EXERCISE INSTRUCTIONS | All of the data, from the first line to the last, should be reproduced without alteration.

RECORD EXTRACTS |
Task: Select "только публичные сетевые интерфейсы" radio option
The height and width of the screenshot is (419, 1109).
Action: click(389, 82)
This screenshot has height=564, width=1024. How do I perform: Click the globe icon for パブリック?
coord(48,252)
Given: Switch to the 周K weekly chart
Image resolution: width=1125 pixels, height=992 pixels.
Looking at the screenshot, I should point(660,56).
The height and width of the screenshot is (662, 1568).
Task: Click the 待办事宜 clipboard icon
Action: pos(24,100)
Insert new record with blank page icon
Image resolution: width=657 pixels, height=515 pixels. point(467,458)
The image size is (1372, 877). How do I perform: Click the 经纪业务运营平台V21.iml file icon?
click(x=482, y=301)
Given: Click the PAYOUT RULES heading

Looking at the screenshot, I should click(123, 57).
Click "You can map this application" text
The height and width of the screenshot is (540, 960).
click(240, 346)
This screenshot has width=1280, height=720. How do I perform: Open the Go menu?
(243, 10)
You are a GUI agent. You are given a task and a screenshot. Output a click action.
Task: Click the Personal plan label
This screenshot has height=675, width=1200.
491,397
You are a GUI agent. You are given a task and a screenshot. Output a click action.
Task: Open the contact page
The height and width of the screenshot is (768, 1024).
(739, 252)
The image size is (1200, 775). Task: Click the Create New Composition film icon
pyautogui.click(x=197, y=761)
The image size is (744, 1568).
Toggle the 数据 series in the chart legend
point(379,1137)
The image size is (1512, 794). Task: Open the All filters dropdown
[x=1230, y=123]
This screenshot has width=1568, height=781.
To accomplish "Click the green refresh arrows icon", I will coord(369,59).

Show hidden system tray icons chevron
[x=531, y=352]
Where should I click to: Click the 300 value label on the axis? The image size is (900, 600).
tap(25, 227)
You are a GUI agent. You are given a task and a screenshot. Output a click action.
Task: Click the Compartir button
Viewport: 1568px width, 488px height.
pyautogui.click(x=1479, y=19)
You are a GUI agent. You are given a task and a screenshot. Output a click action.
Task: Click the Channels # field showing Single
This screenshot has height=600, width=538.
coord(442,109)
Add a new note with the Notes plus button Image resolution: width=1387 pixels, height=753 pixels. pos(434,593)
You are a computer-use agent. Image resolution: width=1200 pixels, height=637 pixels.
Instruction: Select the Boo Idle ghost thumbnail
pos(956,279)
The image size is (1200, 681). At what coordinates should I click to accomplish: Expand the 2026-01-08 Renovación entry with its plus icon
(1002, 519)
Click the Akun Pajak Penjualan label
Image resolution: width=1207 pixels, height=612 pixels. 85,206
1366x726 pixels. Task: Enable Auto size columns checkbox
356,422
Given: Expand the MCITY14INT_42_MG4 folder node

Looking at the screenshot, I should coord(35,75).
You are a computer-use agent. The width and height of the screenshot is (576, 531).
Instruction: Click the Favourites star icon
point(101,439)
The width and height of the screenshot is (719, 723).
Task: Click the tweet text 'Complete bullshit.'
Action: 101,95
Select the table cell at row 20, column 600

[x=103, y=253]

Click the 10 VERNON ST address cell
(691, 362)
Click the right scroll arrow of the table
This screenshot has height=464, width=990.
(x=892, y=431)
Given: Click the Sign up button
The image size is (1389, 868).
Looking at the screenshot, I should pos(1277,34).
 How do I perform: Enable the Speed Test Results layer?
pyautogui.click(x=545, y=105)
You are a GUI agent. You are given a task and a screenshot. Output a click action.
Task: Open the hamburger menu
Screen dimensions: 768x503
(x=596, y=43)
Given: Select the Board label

SOLUTION TO THE EXERCISE |
Task: Select "только публичные сетевые интерфейсы" radio option
The height and width of the screenshot is (419, 1109).
Action: click(389, 82)
This screenshot has height=564, width=1024. How do I perform: Click the globe icon for パブリック?
coord(48,252)
Given: Switch to the 周K weekly chart
Image resolution: width=1125 pixels, height=992 pixels.
Looking at the screenshot, I should point(660,56).
The height and width of the screenshot is (662, 1568).
Task: Click the 待办事宜 clipboard icon
Action: pos(24,100)
Insert new record with blank page icon
Image resolution: width=657 pixels, height=515 pixels. point(467,458)
The image size is (1372, 877). How do I perform: Click the 经纪业务运营平台V21.iml file icon?
click(x=482, y=301)
Given: Click the PAYOUT RULES heading

Looking at the screenshot, I should click(123, 57).
Click "You can map this application" text
The height and width of the screenshot is (540, 960).
click(240, 346)
This screenshot has width=1280, height=720. How do I perform: Open the Go menu?
(243, 10)
You are a GUI agent. You are given a task and a screenshot. Output a click action.
Task: Click the Personal plan label
This screenshot has height=675, width=1200.
491,397
You are a GUI agent. You are given a task and a screenshot. Output a click action.
Task: Open the contact page
The height and width of the screenshot is (768, 1024).
(739, 252)
The image size is (1200, 775). Task: Click the Create New Composition film icon
pyautogui.click(x=197, y=761)
The image size is (744, 1568).
Toggle the 数据 series in the chart legend
point(379,1137)
The image size is (1512, 794). Task: Open the All filters dropdown
[x=1230, y=123]
This screenshot has width=1568, height=781.
To accomplish "Click the green refresh arrows icon", I will coord(369,59).

Show hidden system tray icons chevron
[x=531, y=352]
Where should I click to: Click the 300 value label on the axis? The image size is (900, 600).
tap(25, 227)
You are a GUI agent. You are given a task and a screenshot. Output a click action.
Task: Click the Compartir button
Viewport: 1568px width, 488px height.
pyautogui.click(x=1479, y=19)
You are a GUI agent. You are given a task and a screenshot. Output a click action.
Task: Click the Channels # field showing Single
This screenshot has height=600, width=538.
coord(442,109)
Add a new note with the Notes plus button Image resolution: width=1387 pixels, height=753 pixels. pos(434,593)
You are a computer-use agent. Image resolution: width=1200 pixels, height=637 pixels.
Instruction: Select the Boo Idle ghost thumbnail
pos(956,279)
The image size is (1200, 681). At what coordinates should I click to accomplish: Expand the 2026-01-08 Renovación entry with its plus icon
(1002, 519)
Click the Akun Pajak Penjualan label
Image resolution: width=1207 pixels, height=612 pixels. 85,206
1366x726 pixels. Task: Enable Auto size columns checkbox
356,422
Given: Expand the MCITY14INT_42_MG4 folder node

Looking at the screenshot, I should coord(35,75).
You are a computer-use agent. The width and height of the screenshot is (576, 531).
Instruction: Click the Favourites star icon
point(101,439)
The width and height of the screenshot is (719, 723).
Task: Click the tweet text 'Complete bullshit.'
Action: 101,95
Select the table cell at row 20, column 600

[x=103, y=253]

Click the 10 VERNON ST address cell
(691, 362)
Click the right scroll arrow of the table
This screenshot has height=464, width=990.
(x=892, y=431)
Given: Click the Sign up button
The image size is (1389, 868).
Looking at the screenshot, I should pos(1277,34).
 How do I perform: Enable the Speed Test Results layer?
pyautogui.click(x=545, y=105)
You are a GUI agent. You are given a task and a screenshot. Output a click action.
Task: Open the hamburger menu
Screen dimensions: 768x503
(x=596, y=43)
Given: Select the Board label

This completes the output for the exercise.